=== What the exercise asks ===
When the line with "Task: Click the Newegg" appears below, start repeating lines exactly, and keep going through the line with "This screenshot has height=1143, width=2121."; add nothing outside that span.
━━━━━━
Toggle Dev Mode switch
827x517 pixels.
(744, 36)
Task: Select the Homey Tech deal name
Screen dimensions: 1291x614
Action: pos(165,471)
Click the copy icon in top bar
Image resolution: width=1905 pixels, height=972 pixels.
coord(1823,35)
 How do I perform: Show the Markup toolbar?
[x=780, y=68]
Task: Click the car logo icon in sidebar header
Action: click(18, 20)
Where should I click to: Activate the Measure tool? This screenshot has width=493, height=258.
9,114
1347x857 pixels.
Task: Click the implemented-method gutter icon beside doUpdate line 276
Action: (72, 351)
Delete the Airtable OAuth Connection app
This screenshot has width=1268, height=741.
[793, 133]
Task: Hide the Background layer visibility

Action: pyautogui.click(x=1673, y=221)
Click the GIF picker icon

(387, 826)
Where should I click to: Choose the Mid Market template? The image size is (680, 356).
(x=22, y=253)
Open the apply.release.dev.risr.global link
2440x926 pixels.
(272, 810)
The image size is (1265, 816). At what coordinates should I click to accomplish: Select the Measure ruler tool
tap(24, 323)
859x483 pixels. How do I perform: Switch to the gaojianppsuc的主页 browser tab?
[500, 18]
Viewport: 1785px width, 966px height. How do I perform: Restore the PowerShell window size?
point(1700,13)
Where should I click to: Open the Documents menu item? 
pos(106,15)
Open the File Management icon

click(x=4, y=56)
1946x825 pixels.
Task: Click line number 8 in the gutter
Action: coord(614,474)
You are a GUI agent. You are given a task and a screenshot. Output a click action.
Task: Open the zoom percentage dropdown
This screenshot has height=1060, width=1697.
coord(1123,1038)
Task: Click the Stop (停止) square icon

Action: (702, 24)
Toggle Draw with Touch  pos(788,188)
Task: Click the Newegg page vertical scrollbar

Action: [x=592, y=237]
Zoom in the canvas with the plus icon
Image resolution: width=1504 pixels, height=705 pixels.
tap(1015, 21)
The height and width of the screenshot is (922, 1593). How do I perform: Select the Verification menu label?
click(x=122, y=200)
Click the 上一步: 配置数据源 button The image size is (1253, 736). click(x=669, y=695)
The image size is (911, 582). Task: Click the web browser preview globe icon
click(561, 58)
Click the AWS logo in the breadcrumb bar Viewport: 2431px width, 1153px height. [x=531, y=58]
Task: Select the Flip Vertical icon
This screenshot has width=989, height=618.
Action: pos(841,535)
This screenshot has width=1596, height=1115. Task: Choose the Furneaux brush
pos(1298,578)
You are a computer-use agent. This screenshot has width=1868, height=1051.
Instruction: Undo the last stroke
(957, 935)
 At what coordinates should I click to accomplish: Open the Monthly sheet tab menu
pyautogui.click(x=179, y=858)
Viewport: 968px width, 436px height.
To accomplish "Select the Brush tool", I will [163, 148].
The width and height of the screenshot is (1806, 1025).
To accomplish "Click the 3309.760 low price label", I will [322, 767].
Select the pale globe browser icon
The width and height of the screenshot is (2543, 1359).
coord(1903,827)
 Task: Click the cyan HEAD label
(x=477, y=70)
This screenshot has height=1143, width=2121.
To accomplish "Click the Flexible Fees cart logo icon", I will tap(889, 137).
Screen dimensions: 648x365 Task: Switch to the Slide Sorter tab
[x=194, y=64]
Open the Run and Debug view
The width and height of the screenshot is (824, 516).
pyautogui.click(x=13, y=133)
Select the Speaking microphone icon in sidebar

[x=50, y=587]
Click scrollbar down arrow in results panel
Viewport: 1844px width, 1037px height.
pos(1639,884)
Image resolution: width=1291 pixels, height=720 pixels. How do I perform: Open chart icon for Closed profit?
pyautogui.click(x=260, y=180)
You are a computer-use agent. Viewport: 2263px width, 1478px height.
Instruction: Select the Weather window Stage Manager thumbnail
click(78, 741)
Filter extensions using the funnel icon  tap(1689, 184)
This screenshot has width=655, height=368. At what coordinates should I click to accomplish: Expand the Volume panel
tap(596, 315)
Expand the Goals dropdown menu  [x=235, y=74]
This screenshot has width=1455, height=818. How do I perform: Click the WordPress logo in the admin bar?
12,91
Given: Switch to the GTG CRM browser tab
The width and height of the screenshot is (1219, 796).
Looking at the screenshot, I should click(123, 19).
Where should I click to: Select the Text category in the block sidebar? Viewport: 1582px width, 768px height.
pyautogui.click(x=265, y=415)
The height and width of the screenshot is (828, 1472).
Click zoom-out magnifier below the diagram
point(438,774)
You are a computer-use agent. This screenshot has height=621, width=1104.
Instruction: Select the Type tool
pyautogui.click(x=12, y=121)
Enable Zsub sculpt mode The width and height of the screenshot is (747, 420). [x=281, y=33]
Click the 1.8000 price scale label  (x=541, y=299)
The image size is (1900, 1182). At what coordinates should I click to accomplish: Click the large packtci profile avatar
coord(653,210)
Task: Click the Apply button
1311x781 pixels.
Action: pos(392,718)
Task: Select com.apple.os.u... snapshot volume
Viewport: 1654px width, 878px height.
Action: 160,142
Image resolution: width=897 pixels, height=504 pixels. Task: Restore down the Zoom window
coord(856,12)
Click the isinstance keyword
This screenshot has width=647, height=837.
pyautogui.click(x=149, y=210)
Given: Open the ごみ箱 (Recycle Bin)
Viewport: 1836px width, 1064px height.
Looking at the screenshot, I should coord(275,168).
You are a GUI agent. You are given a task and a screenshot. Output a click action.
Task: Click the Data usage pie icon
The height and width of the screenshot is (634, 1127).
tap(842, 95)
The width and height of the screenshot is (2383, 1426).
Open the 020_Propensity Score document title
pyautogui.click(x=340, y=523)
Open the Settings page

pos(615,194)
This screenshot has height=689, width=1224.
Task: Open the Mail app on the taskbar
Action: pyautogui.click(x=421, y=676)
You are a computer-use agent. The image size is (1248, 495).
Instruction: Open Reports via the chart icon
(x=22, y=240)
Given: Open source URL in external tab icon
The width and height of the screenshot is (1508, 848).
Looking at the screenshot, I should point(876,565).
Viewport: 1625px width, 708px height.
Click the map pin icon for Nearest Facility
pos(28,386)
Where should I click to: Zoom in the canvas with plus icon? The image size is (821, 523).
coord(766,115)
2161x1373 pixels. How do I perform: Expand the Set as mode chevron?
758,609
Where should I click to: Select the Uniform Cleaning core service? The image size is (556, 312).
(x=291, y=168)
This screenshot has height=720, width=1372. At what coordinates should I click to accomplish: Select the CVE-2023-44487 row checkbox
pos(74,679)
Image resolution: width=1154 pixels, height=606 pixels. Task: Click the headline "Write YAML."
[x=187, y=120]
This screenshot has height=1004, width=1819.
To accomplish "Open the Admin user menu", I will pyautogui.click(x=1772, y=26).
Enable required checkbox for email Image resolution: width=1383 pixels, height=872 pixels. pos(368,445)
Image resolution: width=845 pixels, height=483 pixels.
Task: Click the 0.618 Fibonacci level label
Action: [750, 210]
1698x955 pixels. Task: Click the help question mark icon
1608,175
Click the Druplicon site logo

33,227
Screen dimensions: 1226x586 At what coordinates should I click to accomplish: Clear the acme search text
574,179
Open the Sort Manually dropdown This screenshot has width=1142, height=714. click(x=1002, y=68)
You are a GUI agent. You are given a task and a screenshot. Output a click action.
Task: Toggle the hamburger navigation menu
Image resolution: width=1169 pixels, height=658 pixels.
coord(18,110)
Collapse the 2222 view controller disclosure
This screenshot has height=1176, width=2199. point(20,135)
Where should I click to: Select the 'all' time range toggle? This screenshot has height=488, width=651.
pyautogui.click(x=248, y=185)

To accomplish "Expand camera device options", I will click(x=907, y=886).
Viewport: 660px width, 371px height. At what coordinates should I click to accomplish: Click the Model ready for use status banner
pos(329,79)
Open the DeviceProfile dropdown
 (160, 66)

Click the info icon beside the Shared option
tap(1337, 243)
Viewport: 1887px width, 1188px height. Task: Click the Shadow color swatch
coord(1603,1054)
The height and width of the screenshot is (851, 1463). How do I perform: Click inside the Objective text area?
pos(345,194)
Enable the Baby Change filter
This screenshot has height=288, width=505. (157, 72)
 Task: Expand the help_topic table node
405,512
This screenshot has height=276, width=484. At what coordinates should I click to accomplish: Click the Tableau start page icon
━━━━━━
=== Exercise answer ===
Task: Click the Newegg page vertical scrollbar

Action: [x=592, y=237]
Zoom in the canvas with the plus icon
Image resolution: width=1504 pixels, height=705 pixels.
tap(1015, 21)
The height and width of the screenshot is (922, 1593). How do I perform: Select the Verification menu label?
click(x=122, y=200)
Click the 上一步: 配置数据源 button The image size is (1253, 736). click(x=669, y=695)
The image size is (911, 582). Task: Click the web browser preview globe icon
click(561, 58)
Click the AWS logo in the breadcrumb bar Viewport: 2431px width, 1153px height. [x=531, y=58]
Task: Select the Flip Vertical icon
This screenshot has width=989, height=618.
Action: pos(841,535)
This screenshot has width=1596, height=1115. Task: Choose the Furneaux brush
pos(1298,578)
You are a computer-use agent. This screenshot has width=1868, height=1051.
Instruction: Undo the last stroke
(957, 935)
 At what coordinates should I click to accomplish: Open the Monthly sheet tab menu
pyautogui.click(x=179, y=858)
Viewport: 968px width, 436px height.
To accomplish "Select the Brush tool", I will [163, 148].
The width and height of the screenshot is (1806, 1025).
To accomplish "Click the 3309.760 low price label", I will [322, 767].
Select the pale globe browser icon
The width and height of the screenshot is (2543, 1359).
coord(1903,827)
 Task: Click the cyan HEAD label
(x=477, y=70)
This screenshot has height=1143, width=2121.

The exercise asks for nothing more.